Gallops used the F-106 Delta Dart as a model. But he had to fashion a smaller tail fin than the Dart's, because fighter jets don't get passed by speeding semitrailer trucks.

"All that (wind) coming off the semis, they would push you all over the highway," Gallops said. "I cheated in areas that I had to cheat."

Gallops worked on the plane for more than a year and lost 15 pounds.

"I didn't eat right," he said. "I didn't do anything but eat, sleep and drink the project."

Test drives convinced him to reduce the airocycle's ability to bank by 4 inches in each direction. The problem wasn't how the banking affected the plane, but how it affected other drivers: They hit their brakes, apparently thinking Freedom 1 was about to tip over.
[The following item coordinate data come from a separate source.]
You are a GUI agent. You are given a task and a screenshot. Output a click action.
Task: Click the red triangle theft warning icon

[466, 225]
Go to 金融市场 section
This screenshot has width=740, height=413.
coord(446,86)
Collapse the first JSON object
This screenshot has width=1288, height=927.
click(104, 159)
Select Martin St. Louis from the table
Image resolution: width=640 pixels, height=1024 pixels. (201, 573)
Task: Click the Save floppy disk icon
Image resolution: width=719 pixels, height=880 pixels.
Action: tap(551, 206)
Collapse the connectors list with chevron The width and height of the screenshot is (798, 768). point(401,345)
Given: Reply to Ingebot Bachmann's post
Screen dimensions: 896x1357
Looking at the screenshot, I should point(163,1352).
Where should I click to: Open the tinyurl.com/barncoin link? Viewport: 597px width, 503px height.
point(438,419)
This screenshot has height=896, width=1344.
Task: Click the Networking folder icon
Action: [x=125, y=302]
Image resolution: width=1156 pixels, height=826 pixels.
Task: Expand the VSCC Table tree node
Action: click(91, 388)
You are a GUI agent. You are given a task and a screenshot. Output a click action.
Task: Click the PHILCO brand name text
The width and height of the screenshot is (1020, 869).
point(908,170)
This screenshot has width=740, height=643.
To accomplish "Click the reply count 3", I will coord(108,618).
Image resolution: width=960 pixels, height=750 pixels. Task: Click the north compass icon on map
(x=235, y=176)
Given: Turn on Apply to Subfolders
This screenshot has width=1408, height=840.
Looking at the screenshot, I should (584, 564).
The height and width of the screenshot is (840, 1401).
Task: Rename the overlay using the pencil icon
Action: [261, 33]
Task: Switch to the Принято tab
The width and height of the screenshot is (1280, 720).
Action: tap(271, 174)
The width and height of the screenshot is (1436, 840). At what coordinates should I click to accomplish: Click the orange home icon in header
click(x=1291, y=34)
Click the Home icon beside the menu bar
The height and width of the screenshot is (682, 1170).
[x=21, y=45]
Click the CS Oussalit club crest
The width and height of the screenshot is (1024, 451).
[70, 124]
The terror attacks of 2001 prompted Gallops to hire an artist soon after the airocycle took shape, to give it a parade look. Motorists were too jittery for something more realistic, he decided.

Besides prominent stars and stripes, the plane features caricatures of Gallops and his significant other, Dee Gray, saluting.

Smiles and waves

Gallops banked Freedom 1 recently onto Interstates 275 and 75 and eased it up to an air speed of 65. Most passing drivers reacted. There were smiles or laughs or waves or horn honks or thumbs ups or combinations of those.

Women from Vermont smiled and waved. So did retirees from Michigan and Massachusetts. Semi drivers honked their truck horns. The driver of a Sunco semi gave a thumbs up, then pulled to the shoulder up the road, leaning out of his cab with a camera as Freedom 1 sailed past.

At a Texaco center at I-75 and State Road 52, Freedom 1 attracted a cluster of carnival workers headed for the Florida State Fairgrounds.

"Was this a motorcycle?" asked one, Anthony Gaudino of New York, who had been towing a concession stand. Yes, he was told.

"What is it now?" Gaudino asked. "It's nice."

Gallops considers Freedom 1, above all, to be an elaborate gesture of patriotism. He fastened a plaque on each side saluting Americans who contribute to public service. He hopes it will make each onlooker consider volunteering in some good cause.

He takes it to shows, parades and festivals around Tampa Bay, making this the airocycle's busiest time of year.

Gallops interprets the thousands of reactions that the airocycle elicits as 95 percent patriotic.

"It's an honor," Gallops said. "Especially when you get these military people and they're putting their ID up against the window."

Patriotism was the reaction of Victor Smith and his son, Shaun of Carrollwood, who were drawn to the airocycle as Gallops gassed it up near Interstate 275.

"I told my son, "That's what it's all about right there,' " said Victor Smith, a retired school custodian. "It kind of makes you proud to be an American. You know what I mean?"

"Man, I've never seen anything like that in my life," he said. "I loved it."

Audrey Lupien, a retired nurse from Tampa, also was taken by it.

"That's neat," she said with a smile. "Whatever it is."